**Источник**
============

Улыбкой, поцелуем иль пожатьем
Ты побеждаешь вновь;
Долг мне велит сразить тебя проклятьем,
Но не велит любовь.
Тебя вскормила горькая невзгода
В объятиях моих;
Лучше б, Мерлин, до твоего прихода
Навеки я затих!

Отныне Плацида, как самостоятельного типа, уже нет; он перешел в Мерлина и разделяет его судьбу. Религия покаяния растворилась в другой, более широкой и могучей; в какой именно, — это покажет дальнейшее.

VI. Кандида

…Что новый вид!
Вот дева к старику спешит.
Милей ее на всей земле
Не довелось мне увидать.
На ангельском ее челе
Блестит невинности печать;
Сияньем кротким озаряет
Роскошных золото кудрей
Лик юный, что росы свежей,
Зари румянее пылает…

Таковы слова Люцифера при появлении Кандиды, и сатана их подтверждает. Она прекрасна, но не в этом суть:

Нет: целомудрием храним
Дух юный девы: ни одним
Видением не осквернен
Ее девичий, чистый сон.

============

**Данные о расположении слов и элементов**
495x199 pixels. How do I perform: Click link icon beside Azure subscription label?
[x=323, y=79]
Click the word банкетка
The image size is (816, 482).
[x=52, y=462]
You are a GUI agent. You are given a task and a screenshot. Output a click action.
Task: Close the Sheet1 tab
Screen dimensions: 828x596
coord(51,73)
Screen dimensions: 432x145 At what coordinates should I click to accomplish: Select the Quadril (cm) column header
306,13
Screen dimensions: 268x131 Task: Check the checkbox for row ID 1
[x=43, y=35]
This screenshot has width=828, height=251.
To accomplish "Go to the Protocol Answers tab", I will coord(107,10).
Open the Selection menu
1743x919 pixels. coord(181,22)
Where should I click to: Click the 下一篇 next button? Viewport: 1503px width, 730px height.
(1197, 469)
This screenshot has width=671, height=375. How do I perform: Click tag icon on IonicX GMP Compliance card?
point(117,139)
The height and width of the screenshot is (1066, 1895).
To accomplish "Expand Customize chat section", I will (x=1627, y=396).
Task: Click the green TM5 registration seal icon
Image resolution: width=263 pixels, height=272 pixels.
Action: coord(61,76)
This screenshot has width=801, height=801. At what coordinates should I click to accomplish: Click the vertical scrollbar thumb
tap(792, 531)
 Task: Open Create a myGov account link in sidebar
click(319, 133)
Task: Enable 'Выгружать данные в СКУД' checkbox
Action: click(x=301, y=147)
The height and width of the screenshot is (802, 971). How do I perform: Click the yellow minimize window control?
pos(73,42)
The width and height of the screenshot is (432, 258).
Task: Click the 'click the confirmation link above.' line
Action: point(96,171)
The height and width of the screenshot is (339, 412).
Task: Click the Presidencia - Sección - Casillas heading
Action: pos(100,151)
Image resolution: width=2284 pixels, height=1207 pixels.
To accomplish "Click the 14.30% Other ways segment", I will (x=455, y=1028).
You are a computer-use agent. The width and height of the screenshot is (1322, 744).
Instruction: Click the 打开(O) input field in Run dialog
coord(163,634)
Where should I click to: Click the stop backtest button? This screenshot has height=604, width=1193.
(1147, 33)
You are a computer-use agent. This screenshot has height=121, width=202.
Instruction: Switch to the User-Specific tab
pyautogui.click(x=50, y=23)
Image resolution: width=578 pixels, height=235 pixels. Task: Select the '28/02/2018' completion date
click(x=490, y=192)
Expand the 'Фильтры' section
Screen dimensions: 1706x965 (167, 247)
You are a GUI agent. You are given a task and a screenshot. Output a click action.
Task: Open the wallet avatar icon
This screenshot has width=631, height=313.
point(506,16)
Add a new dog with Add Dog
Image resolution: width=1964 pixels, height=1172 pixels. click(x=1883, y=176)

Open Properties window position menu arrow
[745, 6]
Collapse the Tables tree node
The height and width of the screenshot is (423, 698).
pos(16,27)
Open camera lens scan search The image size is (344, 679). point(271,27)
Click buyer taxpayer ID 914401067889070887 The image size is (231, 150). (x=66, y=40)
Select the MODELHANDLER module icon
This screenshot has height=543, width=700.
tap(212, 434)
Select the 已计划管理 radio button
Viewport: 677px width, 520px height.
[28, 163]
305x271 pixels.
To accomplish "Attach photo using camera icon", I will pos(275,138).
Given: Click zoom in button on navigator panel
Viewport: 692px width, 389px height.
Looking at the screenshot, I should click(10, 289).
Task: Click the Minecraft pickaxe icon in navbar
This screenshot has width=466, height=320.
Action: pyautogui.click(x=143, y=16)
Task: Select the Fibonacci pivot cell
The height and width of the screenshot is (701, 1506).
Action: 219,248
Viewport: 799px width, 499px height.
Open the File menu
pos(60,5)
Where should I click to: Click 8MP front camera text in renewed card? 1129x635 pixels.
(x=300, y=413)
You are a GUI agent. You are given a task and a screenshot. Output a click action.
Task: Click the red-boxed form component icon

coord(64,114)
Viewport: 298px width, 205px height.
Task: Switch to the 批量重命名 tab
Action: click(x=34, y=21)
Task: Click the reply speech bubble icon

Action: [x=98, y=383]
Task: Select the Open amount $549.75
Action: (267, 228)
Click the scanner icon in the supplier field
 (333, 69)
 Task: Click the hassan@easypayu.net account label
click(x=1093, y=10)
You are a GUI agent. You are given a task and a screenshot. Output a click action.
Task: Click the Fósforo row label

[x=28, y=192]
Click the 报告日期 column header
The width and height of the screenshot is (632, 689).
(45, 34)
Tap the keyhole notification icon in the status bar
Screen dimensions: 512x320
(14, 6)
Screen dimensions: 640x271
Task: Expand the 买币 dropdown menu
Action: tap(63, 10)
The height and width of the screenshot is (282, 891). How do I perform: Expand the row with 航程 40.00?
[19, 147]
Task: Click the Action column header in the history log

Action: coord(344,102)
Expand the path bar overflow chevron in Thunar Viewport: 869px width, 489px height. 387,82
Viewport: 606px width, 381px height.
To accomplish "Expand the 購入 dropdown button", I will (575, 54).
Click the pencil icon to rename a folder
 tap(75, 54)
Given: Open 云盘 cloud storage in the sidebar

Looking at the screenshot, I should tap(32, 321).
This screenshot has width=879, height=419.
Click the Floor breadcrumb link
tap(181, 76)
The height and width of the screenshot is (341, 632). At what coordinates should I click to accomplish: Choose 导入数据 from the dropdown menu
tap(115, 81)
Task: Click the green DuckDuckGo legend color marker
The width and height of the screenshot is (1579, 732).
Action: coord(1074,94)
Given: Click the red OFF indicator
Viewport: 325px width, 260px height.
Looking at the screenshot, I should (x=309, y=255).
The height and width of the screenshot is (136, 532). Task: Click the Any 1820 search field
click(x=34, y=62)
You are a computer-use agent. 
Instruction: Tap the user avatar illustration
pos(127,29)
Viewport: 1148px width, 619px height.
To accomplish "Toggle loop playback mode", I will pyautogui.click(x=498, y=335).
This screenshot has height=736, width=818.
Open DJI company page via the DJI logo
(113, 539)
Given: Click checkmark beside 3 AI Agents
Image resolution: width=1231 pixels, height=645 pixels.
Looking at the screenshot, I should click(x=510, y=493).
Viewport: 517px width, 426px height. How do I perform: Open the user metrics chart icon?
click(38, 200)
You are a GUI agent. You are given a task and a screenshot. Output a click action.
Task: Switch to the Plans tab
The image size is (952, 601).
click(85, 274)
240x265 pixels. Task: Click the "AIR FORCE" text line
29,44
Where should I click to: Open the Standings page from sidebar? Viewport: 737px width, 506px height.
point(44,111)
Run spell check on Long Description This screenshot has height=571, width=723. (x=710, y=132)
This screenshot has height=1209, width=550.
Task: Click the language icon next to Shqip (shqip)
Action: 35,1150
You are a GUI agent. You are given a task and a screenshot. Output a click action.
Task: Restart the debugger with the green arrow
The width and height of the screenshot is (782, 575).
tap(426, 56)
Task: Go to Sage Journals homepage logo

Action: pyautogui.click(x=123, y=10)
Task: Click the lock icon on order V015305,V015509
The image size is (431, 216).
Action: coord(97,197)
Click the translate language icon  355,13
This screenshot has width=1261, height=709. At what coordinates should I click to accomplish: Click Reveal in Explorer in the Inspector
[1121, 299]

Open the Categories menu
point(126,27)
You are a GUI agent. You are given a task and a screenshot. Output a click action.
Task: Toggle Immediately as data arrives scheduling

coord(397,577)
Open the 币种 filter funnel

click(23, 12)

============

**Задание A**
Согласуются ли с фрагментом о Мерлине и Кандиде эти утверждения: (i) Плацид и после перехода в Мерлина остается самостоятельным типом; (ii) слова о появлении Кандиды принадлежат Люциферу; (iii) сатана оспаривает эти слова? На каждое ответьте «да» или «нет» и дословно приведите решающие слова фрагмента.
**Задание B**
Продолжите фрагмент о Мерлине и Кандиде, начав сразу после его последней строки.
Записи — самостоятельный материал, к фрагменту о Мерлине и Кандиде они не относятся.

**Ответ на задание A**
(i) Нет: «Отныне Плацида, как самостоятельного типа, уже нет».
(ii) Да: «Таковы слова Люцифера при появлении Кандиды».
(iii) Нет: «и сатана их подтверждает».

**Ответ на задание B**
Итак, перед нами невинная, безгрешная душа; чем может быть для нее религия покаяния? что может ей дать кающийся грешник Плацид, которого она навещает в его пустыне. Тревожные вопросы, которые пришлось возбудить в предыдущей главе, возникают вторично по отношению к Кандиде, и успокоительного ответа на них нет. Напротив, соблазн только усиливается; выходит, что как грех ведет к покаянию и, следовательно, к спасению, — так чистота ведет к гордыне и, следовательно, к гибели.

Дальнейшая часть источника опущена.